Rambutnya yang halus itu melambai sebentar. Gerakannya bagus sekali. Tiba-tiba
dia berubah seperti seorang model. Hei, dia memang model kan?
Dengan anggunnya dia mendekati Martin
dan yang lain. Vinci Cuma diam saja seakan-akan nggak terjadi apa-apa. Dia
memang biasa begitu kan? Hebat, padahal waktu itu dia marah-marah gara-gara
yang namanya Rianna itu. Hei, kalau begitu... yang di mobil itu wajah yang
luarbiasa langka kan?
Wow... ternyata sudah agak banyak
ekspresi yang dia tunjukkan selama ini selain Cuma pokerface! Kenapa aku nggak
sadar ya? Memang sih, kata teman-teman kepekaanku kurang. Tapi masa cowok
sedatar Vinci nggak bisa kulihat juga!!! Astaga, payah banget dong, aku selama
ini! Padahal aku sudah berusaha supaya bisa peka. Bahaya, bahaya!!
“Kenapa kamu ada di sini?” Tanya Pak
Martin kebingungan. Rianna hanya tersenyum manis saja.
“Nggak ada apa-apa. Aku Cuma di undang
oleh pihak produser. Benarkan?” Tanya Rianna balik.
“Tapi kenapa tidak bersama-sama dengan
kami di kelas bisnis? Aku sama sekali tidak melihatmu di sana!” Tegas Pak
Martin.
“Yah... aku Cuma mau memberi kejutan
saja kok. Kebetulan aku lagi sama-sama anak itu dan mendapatkan cerita yang
menarik.” Kata Rianna santai. Tapi kenapa dia nunjuk-nunjuk ke aku? Apa
maksudnya?
“Cerita menarik?” Ulang Pak Martin
heran menatapku sebentar. Merasakan firasat aneh, aku cepat menggeleng.

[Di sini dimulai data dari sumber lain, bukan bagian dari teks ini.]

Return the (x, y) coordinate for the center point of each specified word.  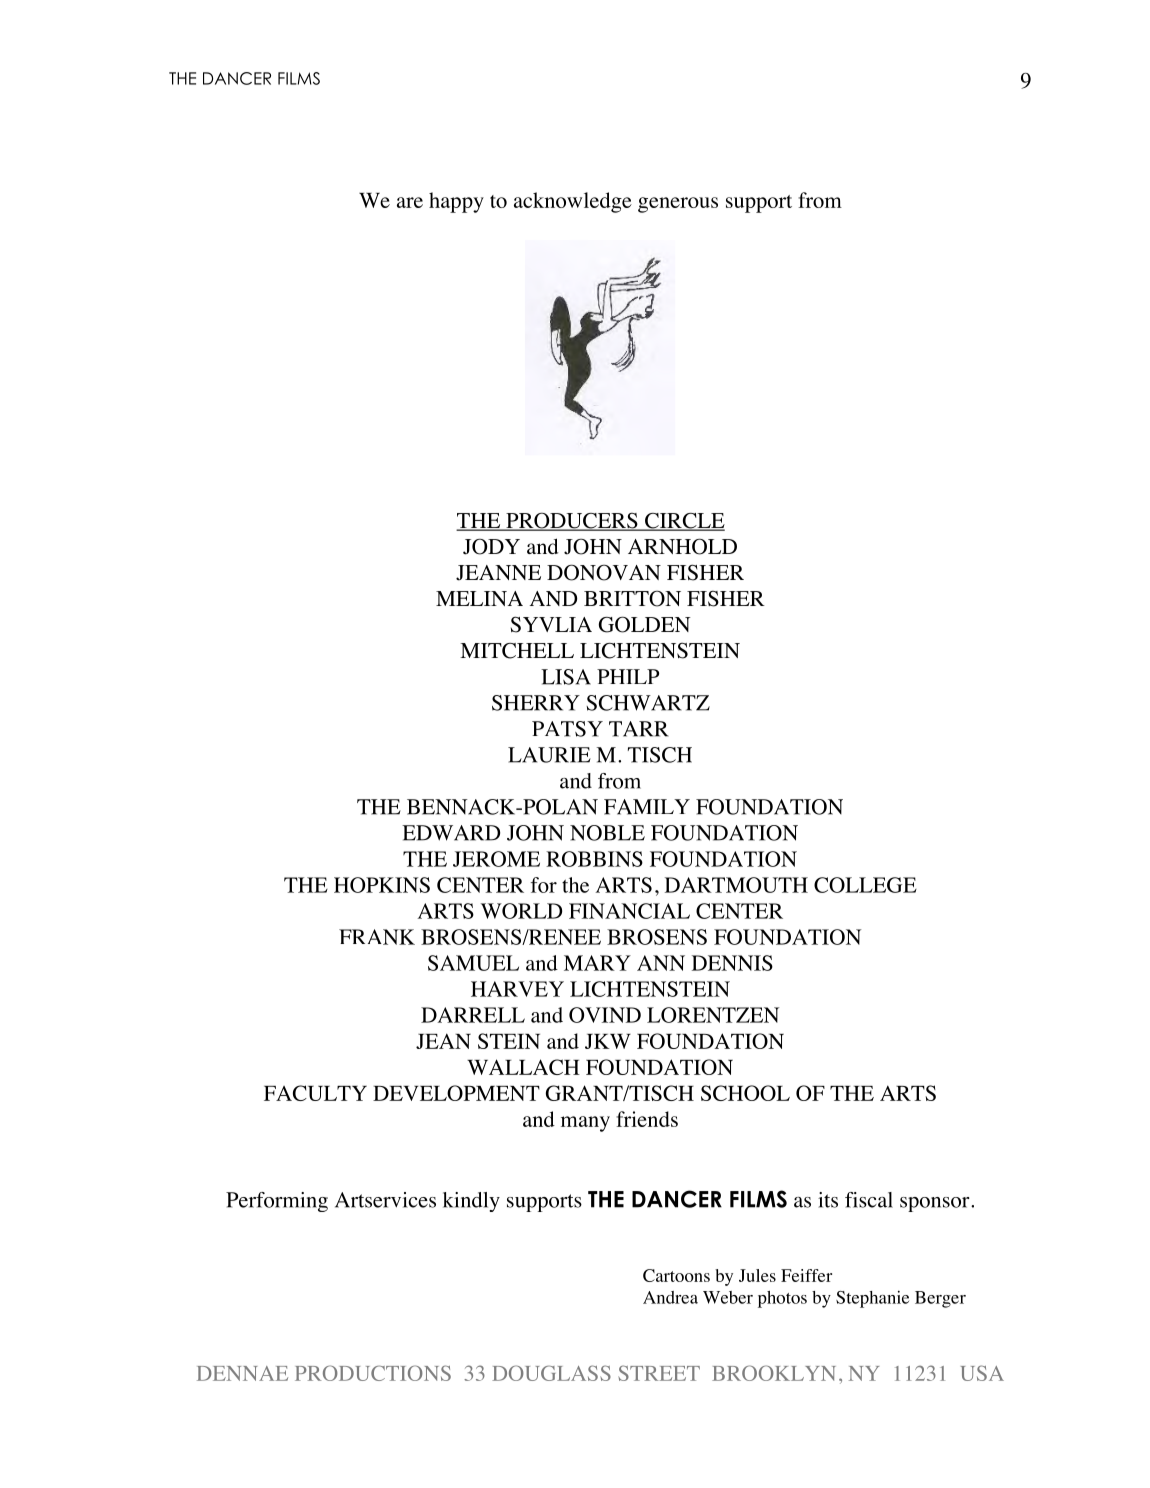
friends (647, 1119)
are (410, 202)
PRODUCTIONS (373, 1373)
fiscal (869, 1200)
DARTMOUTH (736, 885)
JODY (491, 546)
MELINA (479, 598)
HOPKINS (382, 885)
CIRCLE (684, 522)
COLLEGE (865, 885)
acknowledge (573, 202)
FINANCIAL (629, 911)
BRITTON (632, 598)
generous (678, 205)
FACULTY (315, 1093)
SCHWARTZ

“Katanya dia saudara sepupumu yang
ketinggalan rombongan wisatanya ke sini. Padahal aku yakin dia tidak pernah
berkumpul bersama kita, sepupu.” Kata Rianna lagi. Sepupu?! Rianna sepupu
dengan Pak Martin?! Yang benar saja!!! Aku salah cerita dong!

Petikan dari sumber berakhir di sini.